2. The electrical connector according to claim 1, wherein the
spring is a single conductive wire.
3. The electrical connector according to claim 1, wherein the
spring is shaped into a coil spring with respect to a central axis
and disposed within an annular space defined by said conductive
inner barrel and said conductive housing.
4. The electrical connector according to claim 1, wherein the
spring is canted in a circumferential direction.
5. The electrical connector according to claim 3, wherein the
spring conforms to the annular space by spring flexure.

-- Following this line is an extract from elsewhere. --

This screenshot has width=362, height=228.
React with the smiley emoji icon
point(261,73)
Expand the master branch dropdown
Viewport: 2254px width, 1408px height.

6. The electrical connector according to claim 1, wherein the
spring provides a counterforce when laterally deflected by the
insertion of the conductive pin.
7. The electrical connector according to claim 1, wherein the
spring is plated with a conductive coating.
8. The electrical connector according to claim 1, wherein the
connector is electrically and mechanically connected to a
conductor.
9. The electrical connector according to claim 1, wherein the
connector allows for lateral float of the conductive pin on
insertion to the connector through selectable connector sizes and
spring combinations.
10. The electrical connector according to claim 3, wherein the
conductive outer barrel has a fore end for receiving the inner
barrel, and an aft end, the fore end having an inner diameter
greater than that of the aft end.
11. The electrical connector according to claim 1, wherein the
inner barrel is movable relative to the outer barrel.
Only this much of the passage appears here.